From the notes on Joxe's theses, list every thinker named as a basis for his genealogy of the European Social Republic, including those said to precede the main figures.

* start Passage provided *

For Hobbes, the death of sovereignity is caused by religion, historically by the claims of the clergy for temporal power or for excessive spiritual power (abuse or fear of eternal death, that surpassses the fear of death induced by the sovereign). The power behind Cromwell were religious forces. In particular Hobbes defined the three-way war (as in Cromwell's time, but also today in Columbia, Lebanon, Bosnia) as a specific moment of the destruction of the protective power of the sovereign.

Interestingly, Joxe makes a comparison between the Church, and the current usurpation of power by multinational corporations.

Details

Theses of Joxe in the Preface

* Thesis 1

The "savage little wars" in the South are not a product of "cultural savagery" but a successful spatialization of violence. As an example of such a wrong interpretation, Joxe cites the invention of the 'Serbo-Croatian history of conflict'; Joxe reminds us of the prevalence of European violence up to the period of Nazi's, and the colonial wars. It is necessary to trace the distinctly modern political and sociological causes of wars today, in order to assign 'responsibilities' and establishing methods of political 'prevention'.

To find an alternative to globalized chaos and the cold massacres involved in the abstract management of the economy and demographics, Joxe will seek to offer a genealogy of the European Social Republic, based on Machiavelli, Hobbes, and Clausewitz (preceded by Marsilius of Padua and Dante). This Republic was born in England in 1649, and consolidated in 1688, then reincarnated in the US in 1774-77, and in France in 1789-93.


* Thesis 2

The U.S., though it is dominant, refuses to conquer and protect its subordinates, instead it merely regulates disorder, operating on a case-by-case scenario. This Empire of Disorder, no longer functions like the previous system of competitin between states, on the contrary, it is predicated on disorder that it pushes on the outskirts of Empire.

Joxe cites Anthony Lake as the counter-voice to Samuel Huntington. Max Weber is cited by Joxe for his examination of the relation between military and economic power, and between slavery and free labor. In the Roman Empire, because it was so cheap to hunt for slaves through war, free labor declined, unlike the situation in the Middle Ages.


* Historical Notes on Empire

There are 3 instances of Empire formation in Western history alone.

1) The Sumerian and Akkad empires constituted by the neolithic towns, and their successors: Babylonia, Assyria, Mede, Persian

2) Alexander's Empire emerging from the Greek city states, and the successors, i.e. Rome, Byzantine, the Sultanate, the Ottoman and Russian empires

3) The predatory colonial empires, emerging fromt he European merchant cities between the 16th and 18th centuries.

Joxe then distinguishes between 'logistical states' based on rationalising resources and shared well-being and focusing on the economy (Sumeria, Egypt, Etruscan Rome); from the violent predatory empires (Akkad, Assyrian, Latin Rome) where violence predates the economy as a means of accumulation. Maritime based empires such as Britian were more logistical; land-based ones were more predatory (Spain, France).

Violence by the state creates civil peace in the interior by exporting the tensions of the class struggle to an external conflict. In ancient times empires rarely touched, but this changed in the 16th cy, ultimately leading to two world wars, and morphing itself in the Cold War under the leadership of the US.

The current globality is economic and military, but not political, and the latter is a good thing. We want, says Joxe, a human geography of people ecologically connected to their land,not forced to a ceaseless nomadism. He categorically rejects the Huntingtonian view which inherently points to a cultural hierarchy and justifies civilizational conflict. (Joxe does insist on taking seriously the role of religion).

* end Passage provided *
* start Data shown *

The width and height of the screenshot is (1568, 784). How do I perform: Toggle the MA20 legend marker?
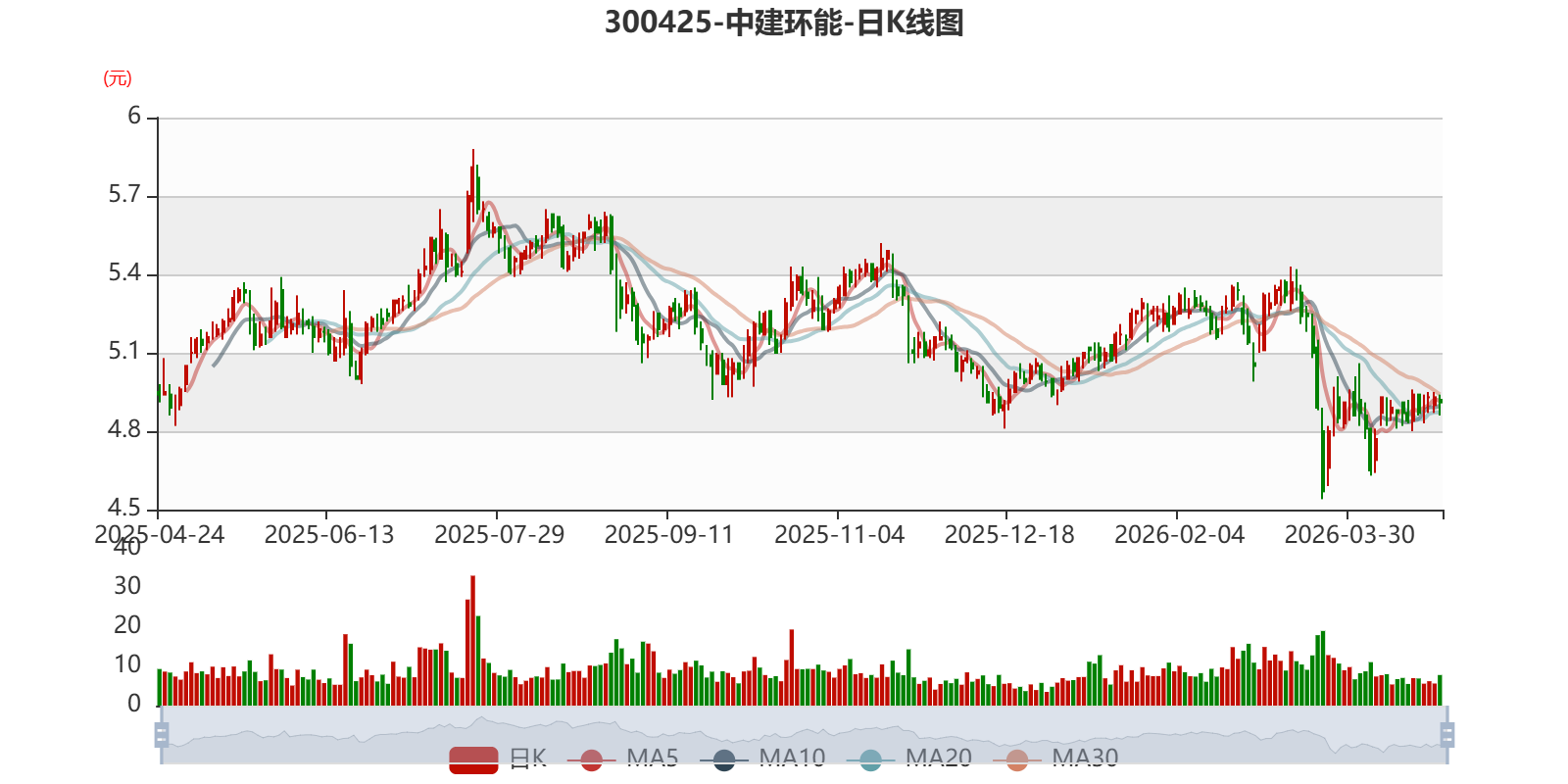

* end Data shown *

Result of the exercise: Machiavelli, Hobbes, Clausewitz, Marsilius of Padua, Dante